The innovative technique initially developed by these two artists was adopted and further expanded upon by a range of artists working in Europe. Among these artists is one of my favorites, the Italian artist Giovanni Segantini who used short and long thin brushstrokes as opposed to points or dabs of paint. Segantini’s worked received erratic critical reception, since Divisionism in Italy at the time was frequently criticized as a symptom of decline. It is the long view of history that these artists have come to be seen as three of the most important trailblazers of modernism.

This leads me as far from European painting, philosophy and politics as is possible to the work of the Aboriginal Dot Paintersof Australia.  Dot paintings of the Australian desert peoples have often been referred to as sand paintings.  This original reference stems from their beginnings found in ground paintings that were created by clans as they moved nomadically across the landscape.  Traditionally, the clan would gather around a central site, which would be cleared so that “paintings” could be created using seeds, flowers, sand, stones, feathers, and other natural materials.  The clan elders would sing their way through the painting process, imparting tribal knowledge to younger members of the clan.  The various symbols were and, to some extent, are today explained and interpreted as lessons in the clan’s history and heritage, its creation story, and the location of sacred sites, food sources, and places to find water.  In our modern times, these designs are painted on board and canvas for sale to the outside world.  And, while the exact meanings of the designs are usually unclear to outsiders, they often have deep cultural significance to clan members. 
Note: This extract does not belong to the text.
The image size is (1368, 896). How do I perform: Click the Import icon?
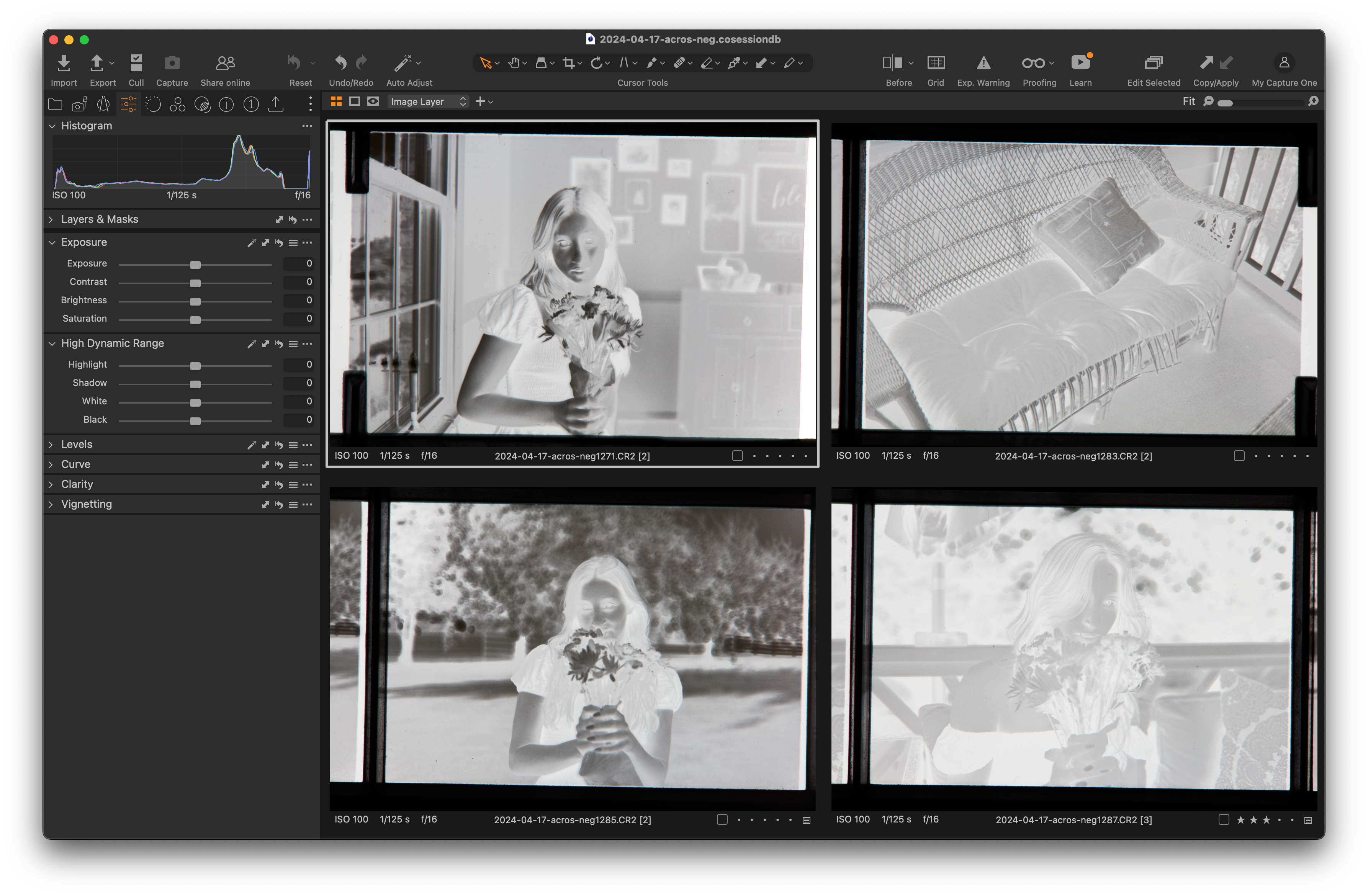tap(64, 63)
I am not so much concerned with working in strict accordance with any artistic movement, but I do think about these potential definitions surrounding my work because I am part of the larger world around me.  Am I a “Pointillist,” a “Neo-Impressionist,” “Divisionist,” or a Dot Painter?  My style is seeded in the science of “Divisionism” using a pointillist technique but mirrors the inner workings of my mind and spirit in somewhat of a “Symbolist” manner.  So much for trying to remain undefined. 

In the end, it does and it doesn’t matter what it’s called.  What I do know is that I am an artist who chooses to paint using dots of color because I enjoy it and I like the challenge.  It feels right and it comes as an expression of my heart and an extension of my spirit.  I find the process I use to paint to be very meditative and it can be Zen-like in it’s frustrating nature.  And, comparable to Zen, which emphasizes personal expression of experiential wisdom in the attainment of enlightenment, I live the experience of painting.  I grow, become a better human being because of it and hope that others will as well.  When I paint, I live in the moment; I feel truly present in a way that somehow seems effortless – a feeling I often struggle to achieve, without success, in other areas of my life. 
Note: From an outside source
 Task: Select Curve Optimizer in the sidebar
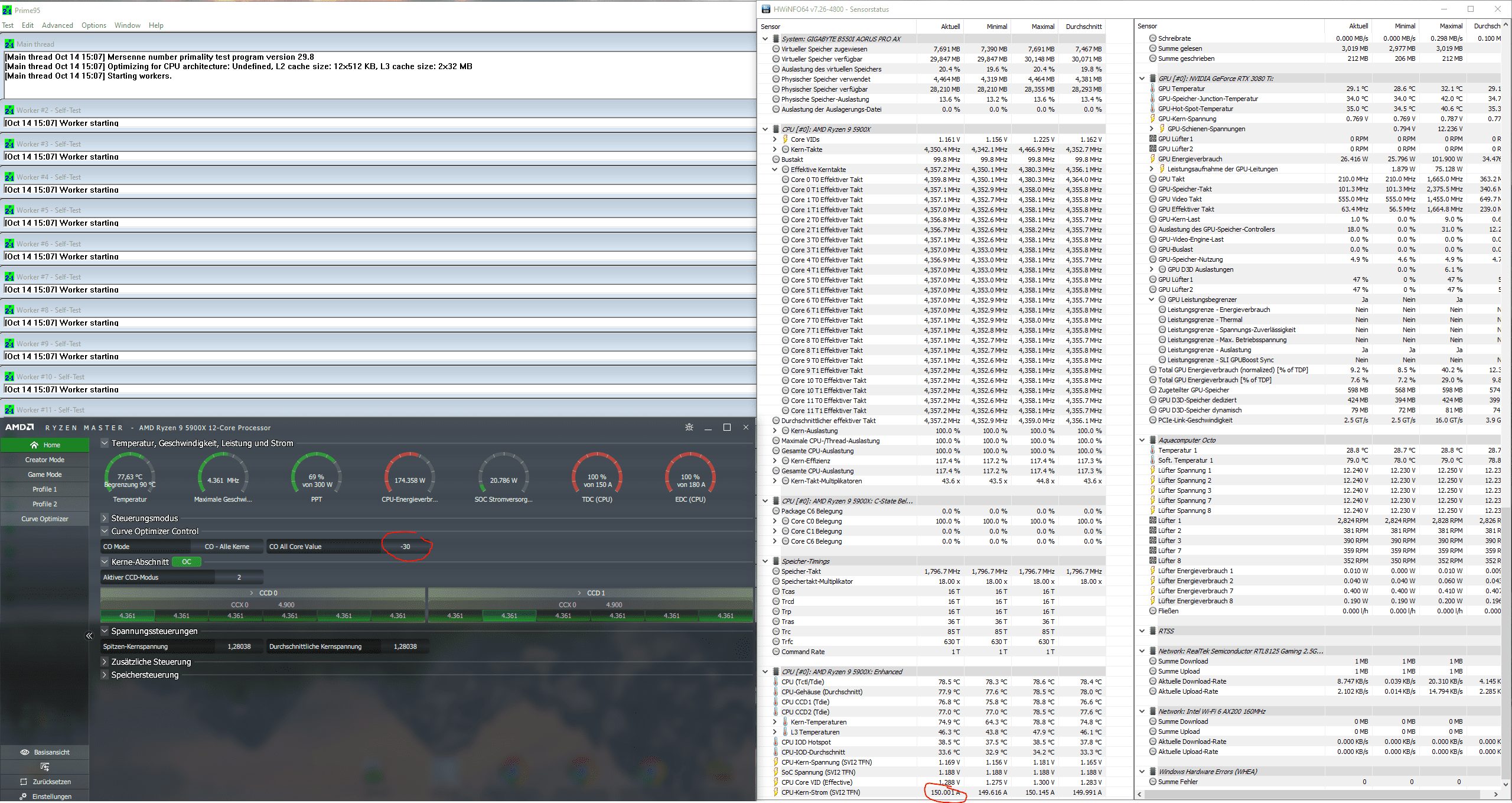45,519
Like Seurat, I am fascinated by light and color.  I find endless delight in how it makes me feel and think, what it is, and where it comes from.  I am fascinated also by the history of color and the origin of the pigments I use.  In the wake of Signac and the Symbolists, my work is rife with ciphers, enigmas, and pictorial representations that can have meaning culturally, but do so always on a very personal spiritual level.  And like the Dot Painters of Australia, I am singing a song when I paint.  I am telling the story of my life – my history, my experience, and of my sacred places.  My painting is a path to those places where I find metaphorical nourishment and life-sustaining water.  My work is my interpretation of the world around me and also a revealing of the lens through which I see it.  This may not always be so clear to those who look at my work, but in a continuous cycle, these interconnected and interdependent forces give rise to each other and in turn from within, I look out, to gaze again within.